# SHORT EXERCISE
In the passage below on science and the Church, rewrite the part from "In Tanzella-Nitti’s view, Catholic" to "culture is forged.", swapping "lay faithful" for "laity".

In Tanzella-Nitti’s view, Catholic scientists need a pastoral resource addressed to their minds, with their scientific outlook. They should be encouraged to sincerely seek greater insights into the aspects of their faith that have a major relationship with their scientific research, thus achieving a higher synthesis between their Christian faith and their scientific knowledge. The Church, for its part, has to realize that the first and most important evangelizers in the worlds of science and technology are not pastors or theologians, but the lay faithful who are professionally active in scientific research and in the institutions where this culture is forged.
“I hope that in the future, the institutional studies training pastors for the priesthood and beyond will pay greater attention to scientific results and to scientific thought in general. This is especially necessary in those geographic areas particularly involved in the task of a new evangelization, where scientific culture has become part of the way of thinking and judging of a very broad range of people.”
Finally, Tanzella-Nitti hopes that the Church will foster and encourage theologians’ interest in science and the culture of science. He points to the frequent references to science in many of the documents from the Second Vatican Council.
“In dialoguing with science, theologians are not only invited to study the compatibility between scientific results and biblical Revelation,” he said, “but also, again, to make use of proven scientific knowledge as an aid to better understand the Word of God. In this way the proclamation of the Word will become more profound and meditated and, therefore, more effective and helpful.”

# Rows showing where targets appear

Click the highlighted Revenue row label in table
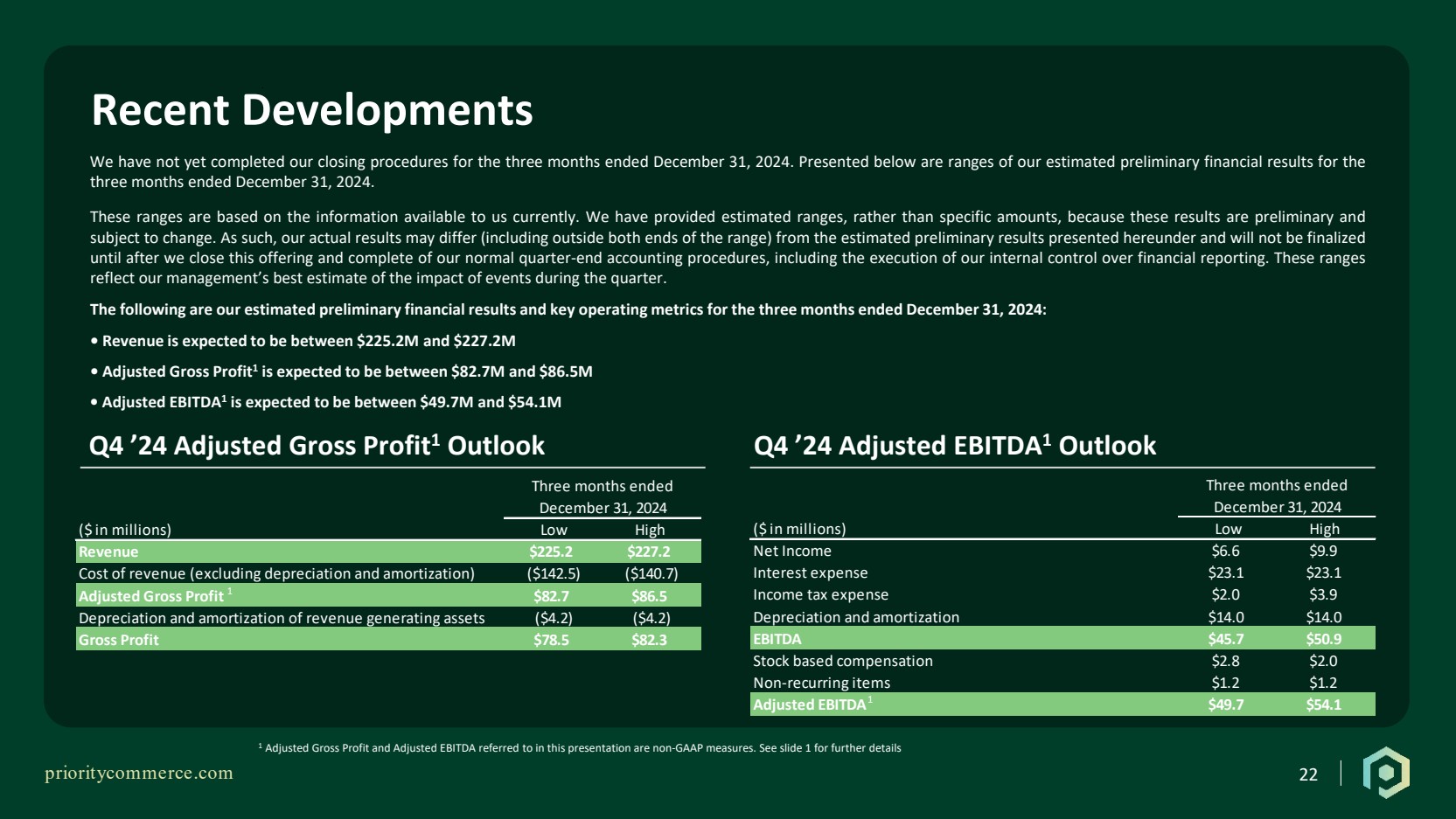The image size is (1456, 819). [x=108, y=552]
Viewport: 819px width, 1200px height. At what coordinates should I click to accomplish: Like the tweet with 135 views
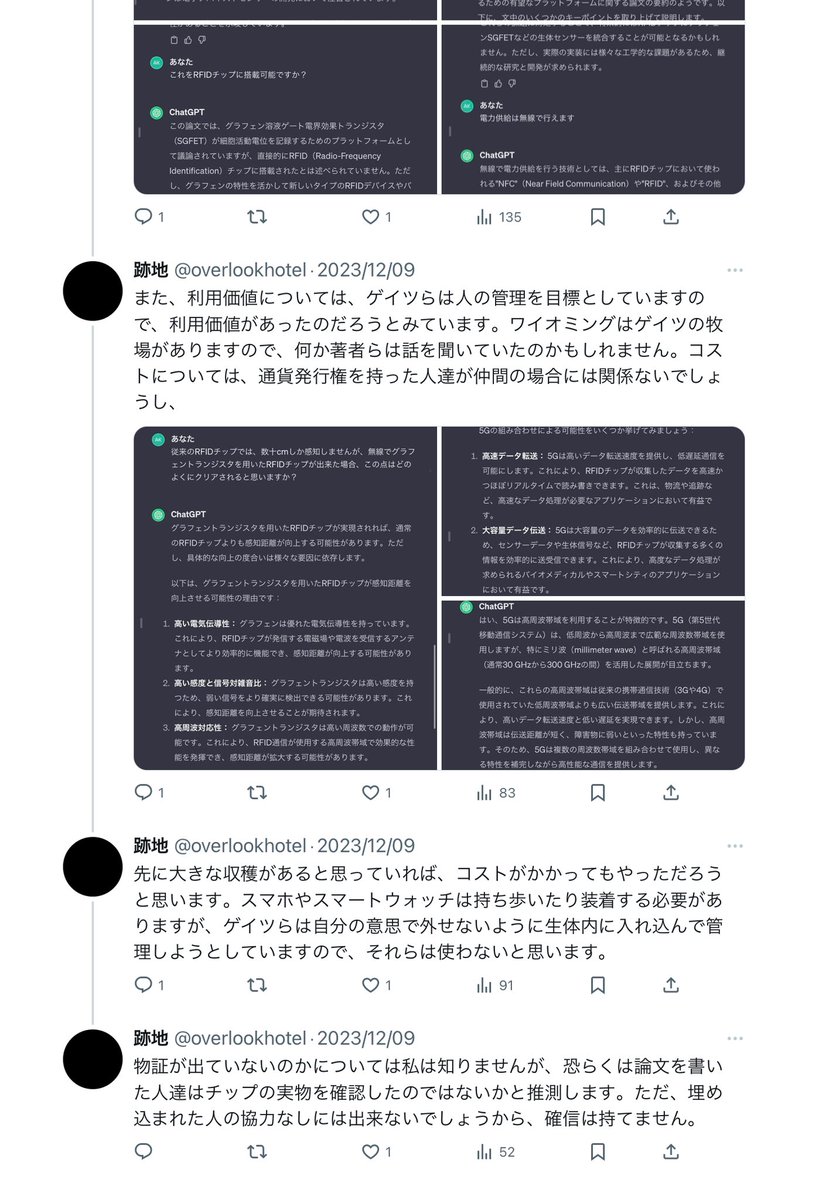click(x=370, y=216)
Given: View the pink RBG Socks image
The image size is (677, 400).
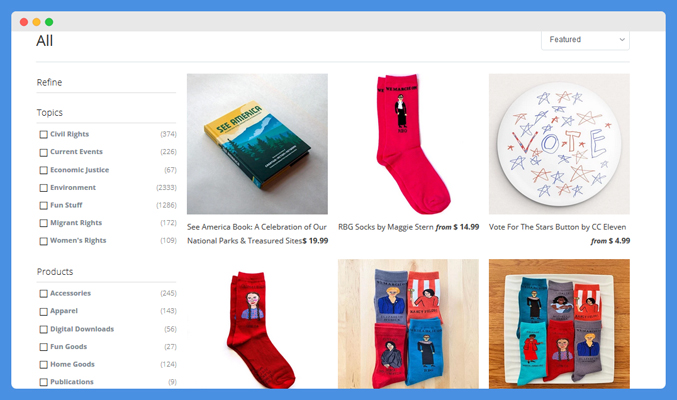Looking at the screenshot, I should coord(408,144).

# RESPONSE BELOW
In Tanzella-Nitti’s view, Catholic scientists need a pastoral resource addressed to their minds, with their scientific outlook. They should be encouraged to sincerely seek greater insights into the aspects of their faith that have a major relationship with their scientific research, thus achieving a higher synthesis between their Christian faith and their scientific knowledge. The Church, for its part, has to realize that the first and most important evangelizers in the worlds of science and technology are not pastors or theologians, but the laity who are professionally active in scientific research and in the institutions where this culture is forged.